Die Presse am Sonntag

Die Stadt, die nie aufgibt

- VON STEFAN RIECHER

Viele Einwohner von New York fliehen aus dem Corona-Hotspot, manche Experten orten den ökonomisch­en Niedergang der Metropole. Aber Totgesagte leben länger. Nicht zum ersten Mal stünde New York auf, und stärker als zuvor.

Es ist Memorial Day Weekend in den USA, jenes lange Wochenende, das traditione­ll den Sommer einläutet, an dem in der Regel Millionen Amerikaner verreisen, zum Wandern in die Berge oder zum Entspannen an den Stränden.

In der Tat, man glaubt es kaum, macht sich selbst heuer, inmitten der Epidemie, in weiten Teilen des Landes ein wenig Urlaubssti­mmung breit: In New Jersey öffnen erstmals seit Ausbruch der Coronakris­e die Strände.
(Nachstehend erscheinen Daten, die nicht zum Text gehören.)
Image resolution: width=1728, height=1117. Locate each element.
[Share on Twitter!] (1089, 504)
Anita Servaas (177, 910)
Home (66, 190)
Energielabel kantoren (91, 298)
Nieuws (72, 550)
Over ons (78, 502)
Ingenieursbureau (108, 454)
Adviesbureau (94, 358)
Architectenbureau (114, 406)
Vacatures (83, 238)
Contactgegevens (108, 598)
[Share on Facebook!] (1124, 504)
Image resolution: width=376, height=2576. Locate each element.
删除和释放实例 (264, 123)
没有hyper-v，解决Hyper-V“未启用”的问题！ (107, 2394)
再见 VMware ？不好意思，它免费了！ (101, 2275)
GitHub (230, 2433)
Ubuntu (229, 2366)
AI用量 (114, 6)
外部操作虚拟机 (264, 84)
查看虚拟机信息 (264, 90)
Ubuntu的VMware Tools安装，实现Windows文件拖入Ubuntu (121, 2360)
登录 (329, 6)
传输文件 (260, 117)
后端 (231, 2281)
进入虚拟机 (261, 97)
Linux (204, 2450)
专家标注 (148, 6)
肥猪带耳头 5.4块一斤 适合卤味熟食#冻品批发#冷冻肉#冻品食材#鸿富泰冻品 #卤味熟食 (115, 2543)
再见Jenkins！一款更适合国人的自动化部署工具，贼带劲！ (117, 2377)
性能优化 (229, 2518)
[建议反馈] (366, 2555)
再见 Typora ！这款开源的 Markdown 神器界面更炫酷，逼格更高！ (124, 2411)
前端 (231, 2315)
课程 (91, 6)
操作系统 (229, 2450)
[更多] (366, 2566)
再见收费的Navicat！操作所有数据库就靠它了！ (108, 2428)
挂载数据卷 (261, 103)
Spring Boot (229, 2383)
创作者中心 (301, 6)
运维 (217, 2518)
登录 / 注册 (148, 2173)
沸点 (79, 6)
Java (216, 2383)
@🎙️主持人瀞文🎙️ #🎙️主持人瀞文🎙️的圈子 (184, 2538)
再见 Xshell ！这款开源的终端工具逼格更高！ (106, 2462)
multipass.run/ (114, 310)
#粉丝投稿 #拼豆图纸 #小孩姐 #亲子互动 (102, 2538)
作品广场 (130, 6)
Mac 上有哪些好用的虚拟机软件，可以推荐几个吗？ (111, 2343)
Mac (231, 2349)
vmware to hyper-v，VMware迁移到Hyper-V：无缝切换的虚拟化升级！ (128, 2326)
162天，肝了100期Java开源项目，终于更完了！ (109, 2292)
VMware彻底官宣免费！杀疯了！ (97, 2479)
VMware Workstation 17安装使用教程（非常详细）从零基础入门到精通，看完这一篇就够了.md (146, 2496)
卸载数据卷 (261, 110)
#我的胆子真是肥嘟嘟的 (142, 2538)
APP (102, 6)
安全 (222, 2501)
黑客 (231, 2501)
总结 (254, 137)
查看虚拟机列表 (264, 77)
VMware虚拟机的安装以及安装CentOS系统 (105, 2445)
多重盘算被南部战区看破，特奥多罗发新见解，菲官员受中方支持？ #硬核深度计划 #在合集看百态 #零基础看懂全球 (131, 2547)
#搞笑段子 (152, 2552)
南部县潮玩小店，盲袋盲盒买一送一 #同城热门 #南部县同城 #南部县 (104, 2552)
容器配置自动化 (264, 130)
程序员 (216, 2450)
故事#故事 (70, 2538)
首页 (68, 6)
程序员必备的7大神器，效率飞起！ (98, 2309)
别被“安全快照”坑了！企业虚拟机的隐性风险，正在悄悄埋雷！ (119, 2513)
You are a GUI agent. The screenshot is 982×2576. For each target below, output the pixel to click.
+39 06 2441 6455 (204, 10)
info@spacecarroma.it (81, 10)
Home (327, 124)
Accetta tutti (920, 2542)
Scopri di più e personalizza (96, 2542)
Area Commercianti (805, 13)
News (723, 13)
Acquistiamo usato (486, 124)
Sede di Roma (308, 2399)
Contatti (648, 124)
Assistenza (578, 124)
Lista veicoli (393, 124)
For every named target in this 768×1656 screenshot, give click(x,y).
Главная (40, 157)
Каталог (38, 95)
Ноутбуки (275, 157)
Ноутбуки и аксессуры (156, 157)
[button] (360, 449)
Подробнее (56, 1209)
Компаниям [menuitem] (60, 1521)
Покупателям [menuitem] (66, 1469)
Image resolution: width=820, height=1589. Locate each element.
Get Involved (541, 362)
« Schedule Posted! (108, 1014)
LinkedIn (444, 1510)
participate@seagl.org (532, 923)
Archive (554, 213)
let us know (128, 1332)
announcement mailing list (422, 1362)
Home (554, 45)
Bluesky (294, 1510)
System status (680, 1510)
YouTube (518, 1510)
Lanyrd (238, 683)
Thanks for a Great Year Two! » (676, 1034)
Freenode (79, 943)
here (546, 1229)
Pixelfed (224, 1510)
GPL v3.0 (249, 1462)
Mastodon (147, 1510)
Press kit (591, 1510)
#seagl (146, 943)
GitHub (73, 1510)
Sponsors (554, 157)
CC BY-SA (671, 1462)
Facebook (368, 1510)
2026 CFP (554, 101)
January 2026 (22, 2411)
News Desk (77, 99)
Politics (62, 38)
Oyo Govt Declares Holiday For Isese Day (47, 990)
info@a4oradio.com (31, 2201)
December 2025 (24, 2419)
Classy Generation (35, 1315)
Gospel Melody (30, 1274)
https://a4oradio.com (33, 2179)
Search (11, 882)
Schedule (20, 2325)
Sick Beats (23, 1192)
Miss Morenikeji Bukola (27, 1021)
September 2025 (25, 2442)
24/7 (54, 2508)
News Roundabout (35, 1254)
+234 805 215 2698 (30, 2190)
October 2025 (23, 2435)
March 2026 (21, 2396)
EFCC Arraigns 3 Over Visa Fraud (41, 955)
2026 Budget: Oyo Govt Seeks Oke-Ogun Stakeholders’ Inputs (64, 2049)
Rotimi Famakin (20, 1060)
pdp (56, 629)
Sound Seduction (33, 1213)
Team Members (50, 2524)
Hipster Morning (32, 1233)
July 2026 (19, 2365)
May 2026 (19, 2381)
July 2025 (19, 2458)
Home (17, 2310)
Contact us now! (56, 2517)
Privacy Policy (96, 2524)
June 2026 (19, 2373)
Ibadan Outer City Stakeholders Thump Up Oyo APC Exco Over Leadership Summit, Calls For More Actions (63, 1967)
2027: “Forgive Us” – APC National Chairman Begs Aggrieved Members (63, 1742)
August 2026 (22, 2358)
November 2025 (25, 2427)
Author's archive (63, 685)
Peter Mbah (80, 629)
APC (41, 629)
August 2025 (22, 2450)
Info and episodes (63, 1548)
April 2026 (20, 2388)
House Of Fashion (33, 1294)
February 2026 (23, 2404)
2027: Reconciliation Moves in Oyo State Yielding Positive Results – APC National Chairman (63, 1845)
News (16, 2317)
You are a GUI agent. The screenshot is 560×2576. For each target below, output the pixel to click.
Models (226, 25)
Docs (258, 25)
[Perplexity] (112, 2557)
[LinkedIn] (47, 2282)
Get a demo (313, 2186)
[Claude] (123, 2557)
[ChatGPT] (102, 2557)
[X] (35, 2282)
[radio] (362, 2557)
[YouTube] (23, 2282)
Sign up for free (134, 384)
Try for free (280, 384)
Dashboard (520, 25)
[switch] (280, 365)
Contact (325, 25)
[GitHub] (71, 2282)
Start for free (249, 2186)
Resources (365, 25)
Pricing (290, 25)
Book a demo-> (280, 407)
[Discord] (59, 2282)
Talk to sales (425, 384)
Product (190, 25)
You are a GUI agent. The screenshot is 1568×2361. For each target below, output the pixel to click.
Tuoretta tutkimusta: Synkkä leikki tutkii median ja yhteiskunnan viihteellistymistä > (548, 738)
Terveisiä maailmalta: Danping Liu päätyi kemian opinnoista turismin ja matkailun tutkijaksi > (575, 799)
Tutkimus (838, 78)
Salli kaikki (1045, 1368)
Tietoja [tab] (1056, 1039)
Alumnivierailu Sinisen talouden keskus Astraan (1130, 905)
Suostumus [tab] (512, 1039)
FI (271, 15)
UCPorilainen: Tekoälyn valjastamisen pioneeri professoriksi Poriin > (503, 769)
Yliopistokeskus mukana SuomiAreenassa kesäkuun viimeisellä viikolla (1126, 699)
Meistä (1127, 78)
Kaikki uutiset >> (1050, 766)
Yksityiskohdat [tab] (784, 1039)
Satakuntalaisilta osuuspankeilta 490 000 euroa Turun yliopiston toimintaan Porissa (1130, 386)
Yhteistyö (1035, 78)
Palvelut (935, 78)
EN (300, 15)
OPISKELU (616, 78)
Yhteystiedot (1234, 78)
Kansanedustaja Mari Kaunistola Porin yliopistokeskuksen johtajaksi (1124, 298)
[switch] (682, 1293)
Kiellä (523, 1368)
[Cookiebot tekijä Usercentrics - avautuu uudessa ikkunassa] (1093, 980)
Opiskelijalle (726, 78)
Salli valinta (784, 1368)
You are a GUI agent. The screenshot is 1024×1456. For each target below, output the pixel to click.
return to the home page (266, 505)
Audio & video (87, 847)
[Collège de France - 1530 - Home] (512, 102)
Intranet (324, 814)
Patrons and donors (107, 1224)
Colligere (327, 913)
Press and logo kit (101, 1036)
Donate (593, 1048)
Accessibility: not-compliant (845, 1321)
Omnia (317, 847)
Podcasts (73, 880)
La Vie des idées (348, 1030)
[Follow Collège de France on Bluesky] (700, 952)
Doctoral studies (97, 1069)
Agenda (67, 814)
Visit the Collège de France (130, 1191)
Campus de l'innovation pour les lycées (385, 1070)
In San Francisco und Los Angeles finden sich wieder vermehrt Läufer und Sportbegei­sterte im Freien ein. In Long Island, jener weitläufig­en Halbinsel vor New York City, die besonders stark von dem neuartigen Coronaviru­s und dessen Folgen betroffen war, haben Parks und Strände geöffnet, sind Grillfeste für bis zu je zehn Personen wieder erlaubt.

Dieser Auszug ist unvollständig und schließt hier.